Il fascismo crolla sotto il peso della guerra perduta (e Mussolini finisce appeso a piazzale Loreto), la monarchia pure, poi arrivano la Repubblica e la Costituzione, poi il lungo regno democristiano; più tardi cade il muro di Berlino e con quello va giù anche la prima Repubblica, senza che sia granché chiaro, a tutt’oggi, se siamo nella seconda. Da allora son passati 91 anni e si sono succedute almeno quattro generazioni, ma quella cittadinanza onoraria fino a lunedì scorso era ancora in vigore. Quel lontano atto di conferimento non è stato mai revocato, nessuno ci ha mai pensato.
Dopodiché, qualche mese fa, Renzo Savelli, comunista non pentito nonché storico puntiglioso della sua città, cercando negli archivi comunali per un suo libro ritrova l’atto che fa del Duce un cittadino onorario forsempronese e si mette subito in moto per provocarne la revoca da parte del consiglio comunale, ciò che è successo nella seduta di lunedì. Presentano la mozione l’assessore Lustrissimini e la consigliera Cipriani, entrambi di Rifondazione: passa col solo voto favorevole della maggioranza, la minoranza è contro.
Renzo Savelli, ma questa revoca non arriva un po’ fuori tempo massimo?

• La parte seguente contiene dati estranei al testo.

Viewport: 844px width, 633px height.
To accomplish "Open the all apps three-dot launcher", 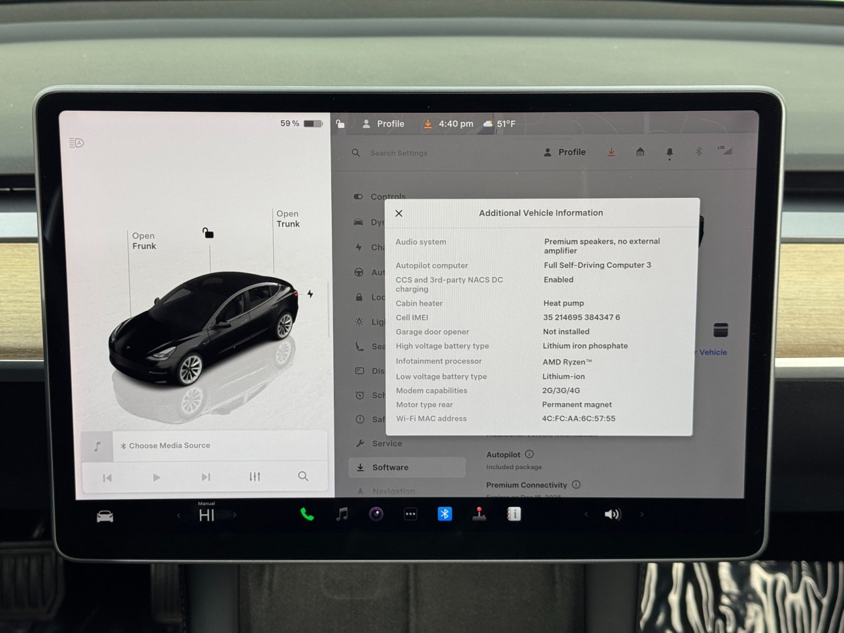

«Tutt’altro. Intanto anche a Torino hanno revocato la cittadinanza, l’anno scorso, e poi basta guardarsi in giro per accorgersi che stanno rinascendo fascismi di varia natura. Non bisogna mai dimenticare quel che il fascismo ci ha lasciato: la guerra d’Africa, l’Albania, la seconda guerra mondiale, i nostri soldati prigionieri in Germania... Dovremmo far finta che tutto questo non sia successo? Che questa revoca non sia arrivata prima, è più che comprensibile. Dopo la guerra erano ben altre le urgenze. Era tutto distrutto, c’era ben altro da fare».
Maurizio Mezzanotti, della minoranza: «Ho votato contro la proposta di Rifondazione perché che revocare la cittadinanza a Mussolini è un esercizio di damnatio memoriae privo di senso, ricorda gli anarco-comunisti della guerra di Spagna che dissotterravano preti e suore per fucilarli. Mio padre, socialista, trovandosi in Grecia nel settembre del ’43 non aderì a Salò e finì in un campo di prigionia in Boemia: mai l’ho sentito cimentarsi in prosopopee antifasciste come fanno i “professionisti della storia”».